Hi,
I’ve created a Datasets script that works only with local files. However, load_dataset()
seems to start with
Starting new HTTPS connection (1): storage.googleapis.com:443
Currently, perhaps of our VPN I also get the message
WARNING:HF google storage unreachable. Downloading and preparing it from source
What is that connection for, and is it possible to disable it?
Kind regares,
Ramon.
Hi ! The datasets
lib checks for datasets that are already processed on the HF google storage, so that you don’t have to run the data processing over the raw fiels yourself and save you time (e.g for the wikipedia
dataset).
You can set the library to work offline by setting the environment variable HF_DATASETS_OFFLINE=1
1 Like
Hi @lhoestq , thanks, exactly what I needed!

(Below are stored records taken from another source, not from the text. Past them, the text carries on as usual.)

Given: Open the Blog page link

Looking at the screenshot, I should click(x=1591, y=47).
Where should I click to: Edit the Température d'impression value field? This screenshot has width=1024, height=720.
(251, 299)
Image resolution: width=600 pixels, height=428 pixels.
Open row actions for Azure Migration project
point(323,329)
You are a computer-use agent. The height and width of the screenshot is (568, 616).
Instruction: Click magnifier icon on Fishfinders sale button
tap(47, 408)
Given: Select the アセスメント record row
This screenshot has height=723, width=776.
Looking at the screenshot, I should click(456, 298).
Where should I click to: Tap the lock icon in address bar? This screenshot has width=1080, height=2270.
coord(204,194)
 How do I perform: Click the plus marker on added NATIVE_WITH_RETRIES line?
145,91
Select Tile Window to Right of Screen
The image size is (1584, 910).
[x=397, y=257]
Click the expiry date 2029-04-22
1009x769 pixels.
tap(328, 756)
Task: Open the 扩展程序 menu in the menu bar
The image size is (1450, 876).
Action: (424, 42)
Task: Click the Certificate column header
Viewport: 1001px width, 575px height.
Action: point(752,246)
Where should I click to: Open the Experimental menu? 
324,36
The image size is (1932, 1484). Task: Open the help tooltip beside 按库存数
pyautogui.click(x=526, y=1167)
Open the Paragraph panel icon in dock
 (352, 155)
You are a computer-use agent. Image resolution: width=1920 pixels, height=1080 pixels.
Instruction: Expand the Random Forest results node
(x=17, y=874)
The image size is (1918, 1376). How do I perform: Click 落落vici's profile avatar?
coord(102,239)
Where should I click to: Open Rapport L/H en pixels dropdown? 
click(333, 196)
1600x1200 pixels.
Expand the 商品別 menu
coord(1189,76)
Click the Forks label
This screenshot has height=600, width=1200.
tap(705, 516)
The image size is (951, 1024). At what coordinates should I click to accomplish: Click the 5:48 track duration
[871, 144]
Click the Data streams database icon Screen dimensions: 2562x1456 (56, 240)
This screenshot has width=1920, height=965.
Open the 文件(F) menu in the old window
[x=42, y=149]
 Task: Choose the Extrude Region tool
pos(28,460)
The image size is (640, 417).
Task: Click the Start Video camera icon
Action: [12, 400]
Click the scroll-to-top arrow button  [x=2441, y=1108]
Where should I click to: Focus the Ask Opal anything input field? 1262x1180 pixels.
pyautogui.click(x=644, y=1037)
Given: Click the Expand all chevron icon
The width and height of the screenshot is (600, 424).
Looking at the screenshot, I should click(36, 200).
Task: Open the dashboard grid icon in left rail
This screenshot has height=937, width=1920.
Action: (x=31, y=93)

Actually, @lhoestq , HF_DATASETS_OFFLINE
doesn’t seem to work, despite what the documentation says. I set it up
os.environ['HF_DATASETS_OFFLINE'] = '1'
ds = datasets.load_dataset(path='../path/to/my_dataset',
name='debug',
data_dir='/path/to/dataset',
cache_dir='./path/to/cache')
and the HTTPS request still happens
2023-03-29 17:25:27,347:DEBUG:Starting new HTTPS connection (1): storage.googleapis.com:443
2023-03-29 17:25:27,519:DEBUG:https://storage.googleapis.com:443 "HEAD /huggingface-nlp/cache/datasets/my_dataset/debug-HASH/1.0.0/dataset_info.json HTTP/1.1" 404 0
You should try setting HF_DATASETS_OFFLINE
before importing datasets
Or at runtime by setting datasets.config.HF_DATASETS_OFFLINE = True
1 Like
This worked, thanks @lhoestq . It gives the warning
WARNING: HF google storage unreachable. Downloading and preparing it from source
and avoids checking the online database.